Travassos publicou mais de 260
artigos, sendo parte deles ligada a estudos sobre atividades biológicas de
peptídeos e peptidases (enzimas que quebram ligações peptídicas entre os
aminoácidos das proteínas) em doenças infecciosas e câncer. Esse interesse o
aproximou, em 2008, da ReceptaBio, que tem como diretor-presidente José
Fernando Perez, ex-diretor científico da FAPESP (entre 1993 e 2005).
“O professor Travassos
identificou várias sequências de pequenas moléculas, peptídeos bioativos baseados
em anticorpos desenvolvidos pela ReceptaBio. O Rb4 foi também identificado
durante esse processo de busca por novas moléculas, embora não derive de
anticorpos. Temos uma outra, o Rb9, em processo de estudo mais avançado, com
várias publicações e patentes, no entanto, ainda em fase pré-clínica”, explica
a cientista Alice Santana Morais, analista de Pesquisa e Desenvolvimento da
empresa e autora correspondente do artigo.
Em 2016, os cientistas
descreveram as estruturas do peptídeo Rb9 e seus mecanismos de ação na inibição
também de células de melanoma. Em publicação mais recente, de 2020, o avanço
das pesquisas indicou um efeito imunomodulador do Rb9 no controle da progressão
tumoral.
“Seja na academia ou em
empresas como a ReceptaBio, é preciso agregar esforços para fazer pesquisa.
Buscamos parcerias para ajudar a alavancar o processo de desenvolvimento dos
fármacos, que é demorado, minucioso e exige discussão, detalhes e troca de
experiências”, diz Morais.
Caminhos promissores
Novos tratamentos têm sido
usados nos últimos anos contra vários tipos de câncer, entre eles a
quimioterapia baseada em peptídeos. Essas moléculas despertam interesse em
decorrência de algumas vantagens, como a capacidade de atingir especificamente
células tumorais e a baixa toxicidade em tecidos normais. Podem ser usadas em
terapias baseadas apenas em peptídeos ou conjugadas com outros tipos de
medicamento, com aplicação como reagentes celulares, ligantes e vacinas, por
exemplo.
Na pesquisa para avaliar o
efeito antitumoral de Rb4, o grupo de cientistas investigou o crescimento e a
morfologia em células de melanoma (B16F10-Nex2) cultivadas. O peptídeo foi
capaz de interferir na morfologia, replicação e associação do melanoma.
Isso porque as células
tratadas com Rb4 não se replicaram e formaram aglomerados rapidamente –
fenômeno não observado no grupo-controle. Após 24 horas de incubação, as
células também perderam sua morfologia natural.
Além disso, Rb4 reduziu o
número de nódulos metastáticos pulmonares no modelo de melanoma singênico
(animais gêmeos). Esse resultado foi detectado após células do câncer terem
sido injetadas por via intravenosa nos camundongos. Eles receberam tratamento
de cinco injeções do peptídeo (300 microgramas/por animal) em dias alternados,
o que atrasou o crescimento tumoral em até 40 dias.

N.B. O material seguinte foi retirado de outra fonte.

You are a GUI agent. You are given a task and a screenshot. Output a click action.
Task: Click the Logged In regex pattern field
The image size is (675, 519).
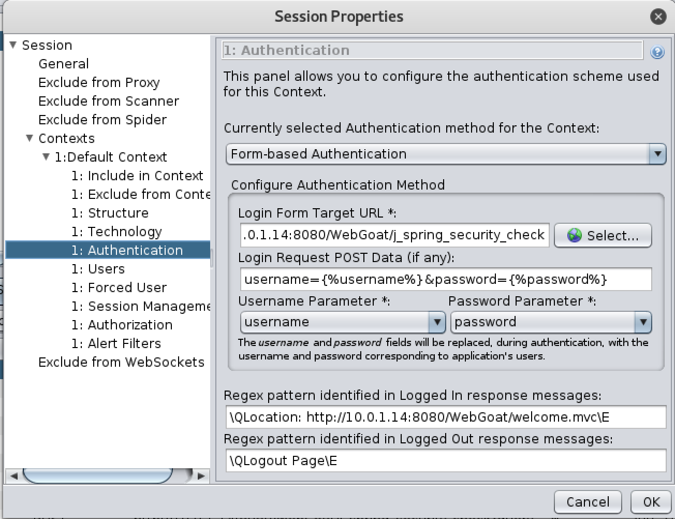445,417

A taxa de sobrevivência dos
camundongos tratados com Rb4 foi maior do que a de grupos-controle, aumentando
a sobrevida em mais de 25% e em até dez dias.
O melanoma tem origem nas
células que produzem a melanina, substância que determina a cor da pele, podendo
aparecer em várias partes do corpo humano. Embora o câncer de pele seja o mais
frequente no Brasil, correspondendo a cerca de 30% dos tumores, o melanoma
representa 3% das neoplasias malignas. No entanto, é o tipo mais grave devido à
alta possibilidade de provocar metástase, ou seja, de se disseminar por outros
órgãos.
Segundo estimativas do
Instituto Nacional de Câncer (Inca), são cerca de 8.400 novos casos ao ano. Em
2019, foram 1.978 mortes.
O artigo PLP2-derived peptide Rb4 triggers PARP-1-mediated necrotic death in murine melanoma cells pode ser lido em: www.nature.com/articles/s41598-022-06429-8.